To slightly tweak some of the other answers given here:
Boiling occurs when a (currently-liquid) substance becomes so hot that the pressure of the atmosphere can no longer keep the substance in liquid form–*all* of it will evaporate so long as it remains at boiling temperature. Molecules bounce around and fly apart from each other unless high pressure (force squishing them together) or low temperature (lack of energy keeping them from flying apart) prevents them from doing so. This is why water instantly boils when you put it in vacuum; there *isn’t* any atmosphere to push against it, so it immediately starts flying away.
But the thing is…boiling isn’t the only way for things to evaporate. “Volatile” compounds are ones that can evaporate on their own, without needing to boil first. Water is a very volatile compound, and easily evaporates even when it is barely above freezing. Many other compounds also do this, and that’s how your sense of smell works–your nose responds to tiny concentrations of volatile compounds floating in the air. Alcohol, for example, is a well-known volatile compound. Menthol, the substance that gives peppermint its “minty” taste, is also volatile. (Some volatile compounds are very dangerous, such as gasoline or nitroglycerin–so don’t think only foods can be volatile.)

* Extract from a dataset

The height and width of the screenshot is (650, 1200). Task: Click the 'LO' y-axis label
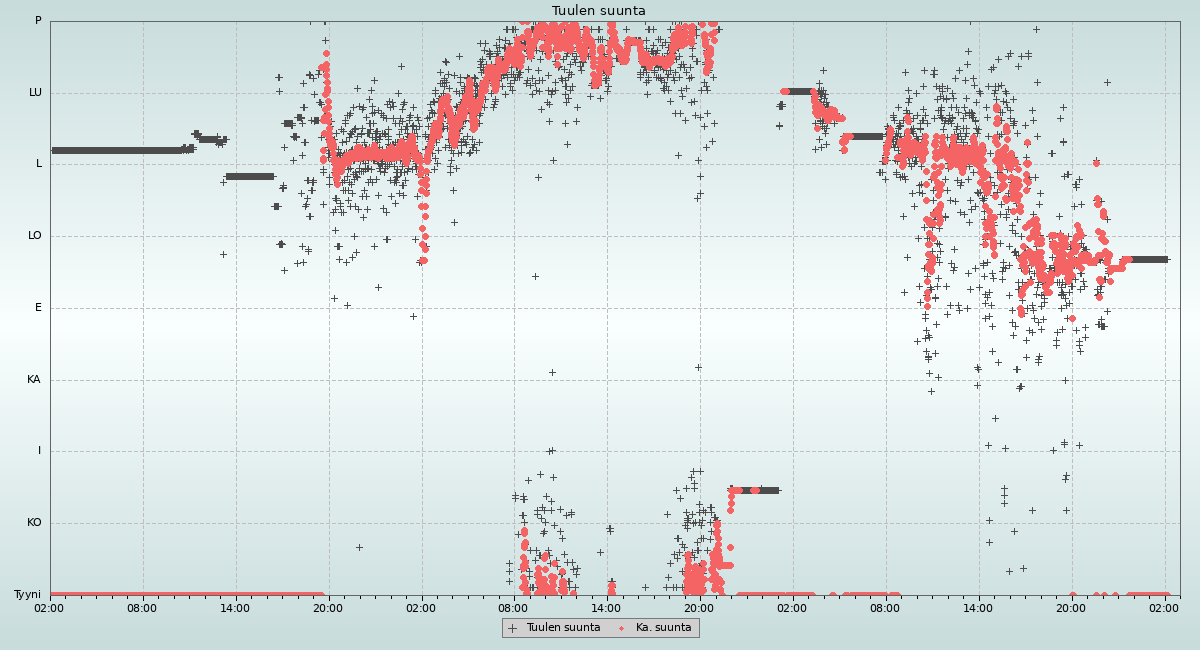pos(35,236)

When you’re in the shower, there’s a large temperature difference between the hot water (40 C, as you say) and the air around you (probably 25 C or thereabouts). This means that the water has excess energy, and the air has a comparative dearth of energy. Energy can be exchanged between them by having the water evaporate–that cools off the hot water, and warms up the air. But since the water evaporating loses some of its energy in the process (heating up the air molecules), it becomes less volatile (volatility is in part a function of initial energy). As a result, some of the water vapor ceases to be an invisible gas, and condenses into a very fine mist of microscopic water droplets–bigger than single water molecules, but much smaller than a true “drop” of water. You’ll notice more of this process if your house is dusty, because dust provides nucleation sites, for the water molecules to “cling” to in order to form these microscopic droplets.

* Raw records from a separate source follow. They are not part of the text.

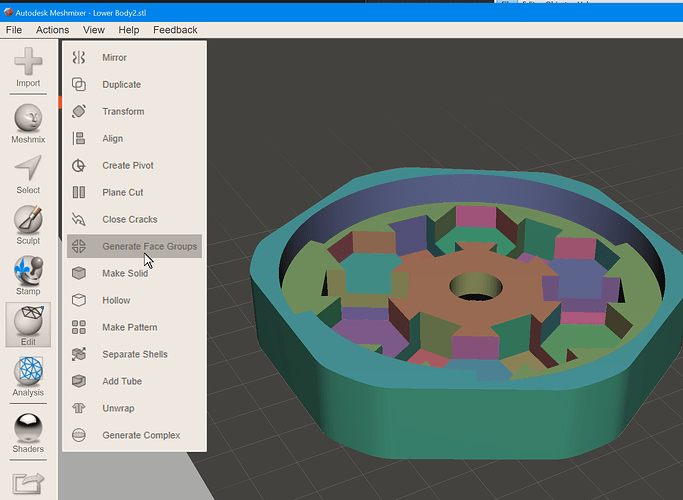Open the Analysis tool panel
This screenshot has height=500, width=683.
28,377
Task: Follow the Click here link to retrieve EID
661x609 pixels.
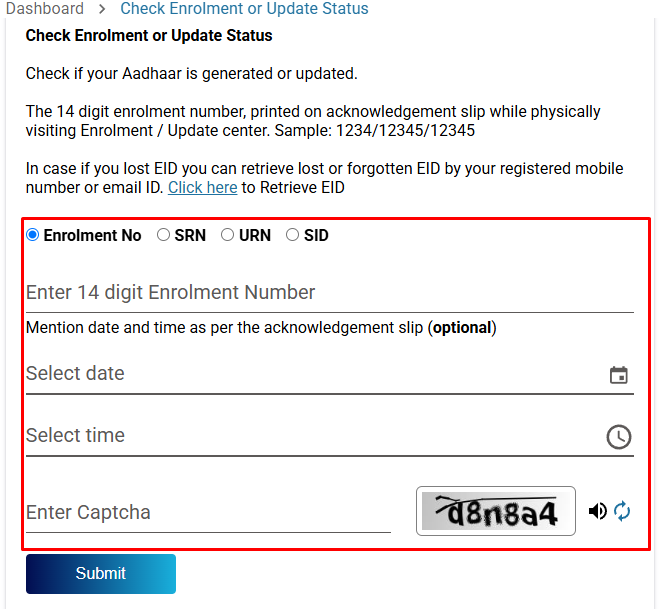Action: click(203, 188)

We think of water is a single thing, when that’s not really the case. Having a cup of water is more like having a cup of very tiny marble balls, where the heat/temperature does not evenly distribute (it’s warmer at the top than the bottom as a rule of thumb if not heated or stirred). When water becomes gas where it’s exposed to air (i.e marbles that are on the top) that is evaporation and you don’t need to boil the water, because there is always a little amount of water that can evaporate, but the warmer it gets the more water evaporates. Boiling is when you turn water to gas inside the water and not on the surface.
So in a bath, you can easily see tons of evaporation (cuz its much warmer water than usual), but not boiling.
First of all there is the concept of partial pressures in a mixture of gases. If I have two gases mixed together, with a pressure of 1 bar, and I have 25% of gas A and 75% of gas B, then gas A will behave the same way pure gas A at 0.25 bar will behave, and gas B will behave the same way pure gas B behaves at 0.75 bar.
Water boils at 100°C at 1 bar pressure. At lower pressure, it boils at a lower temperature, and at higher pressure it boils at a higher temperature. At 40°C, water boils at about 0.073 bar. That means, if I have a mixture of water vapour and air at 40°C, I can only have 7.3% water vapour in that mixture. If there is more water vapour, it will start to condense and form droplets.
If I take a hot shower, some of the water will evaporate. It will continue to evaporate until the air is saturated. At 40°C, that happens when 7.3% of the air-water vapour mix is water vapour. When I turn off the shower, the hot water is no longer making the air hot, and because the rest of the house is colder, the air will start to cool down. As it cools down, the fraction of water vapour that can be contained in the air goes down too. That causes the excess water vapour to condense as clouds of water droplets (commonly mis-named “steam”), or to form as water drops on surfaces like walls, mirrors, windows etc.